Hoy ha hecho calor en Burgos. Las ventanas abiertas me han rodeado todo el día de voces, ruidos de automóvil, ladridos, gritos juguetones de los chiquillos y ese murmullo incesante al que nos tiene acostumbrados la vida en la ciudad. Pero, a esta hora alta de la noche, todo está tranquilo. Ya no circulan coches ni se oye otro ruido que el de las ocasionales y sordas pisadas de algún transeúnte retardado o recalcitrante.
¿Ningún ruido? Creo que sigue habiendo un ruido orquestal, pero éste se ha alojado en mi cabeza. Mi mente es una caldera que a borbotones hace desfilar imágenes, recuerdos, deseos, caprichos, nostalgias, pesares, más imágenes, anticipaciones, sueños, más deseos, proyectos, y entre medias, alguna idea que como las burbujas de una olla hirviendo, surgen, se inflan y de pronto explotan y desaparecen sin dejar rastro. ¿No es cierto que a menudo hay más ruido en nuestra cabeza que en la calle? ¡Cuántos temores e inquietudes a destiempo! ¡Con que facilidad nuestra imaginación recompone la vida de los demás! ¡Cuántos castillos en el aire que nunca habitaremos! ¡Cuánto sueño vano que nos hace olvidar el aquí y ahora!

§ DATOS
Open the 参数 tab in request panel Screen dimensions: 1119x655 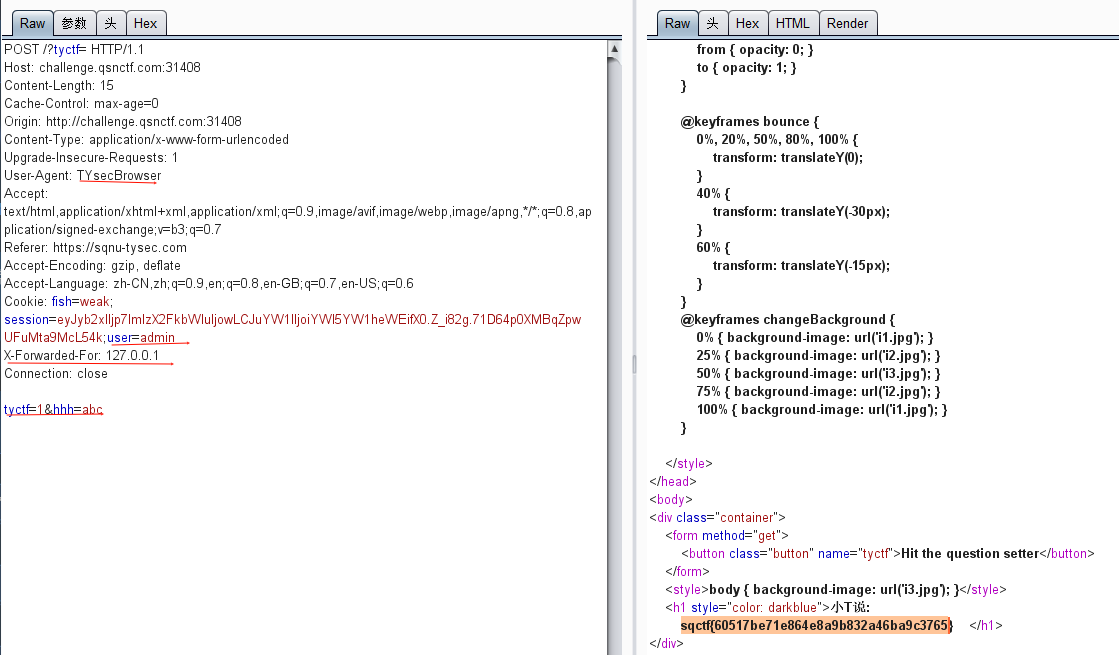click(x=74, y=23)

==

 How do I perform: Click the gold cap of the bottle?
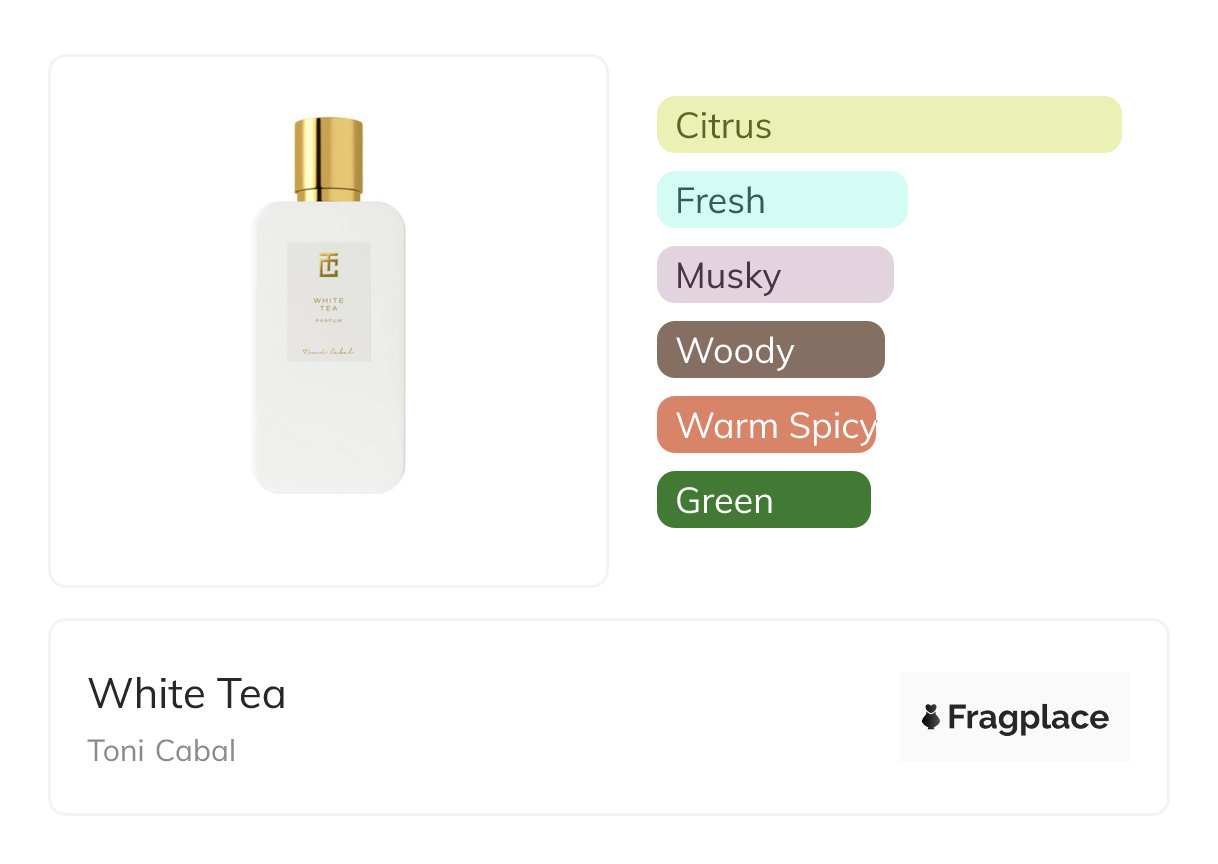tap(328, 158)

§ ENUNCIADO
Cita literalmente el pasaje del texto sobre la noche en Burgos que va desde «Hoy ha hecho» hasta «retardado o recalcitrante.». Las entradas no guardan relación con el texto.

§ SOLUCIÓN
Hoy ha hecho calor en Burgos. Las ventanas abiertas me han rodeado todo el día de voces, ruidos de automóvil, ladridos, gritos juguetones de los chiquillos y ese murmullo incesante al que nos tiene acostumbrados la vida en la ciudad. Pero, a esta hora alta de la noche, todo está tranquilo. Ya no circulan coches ni se oye otro ruido que el de las ocasionales y sordas pisadas de algún transeúnte retardado o recalcitrante.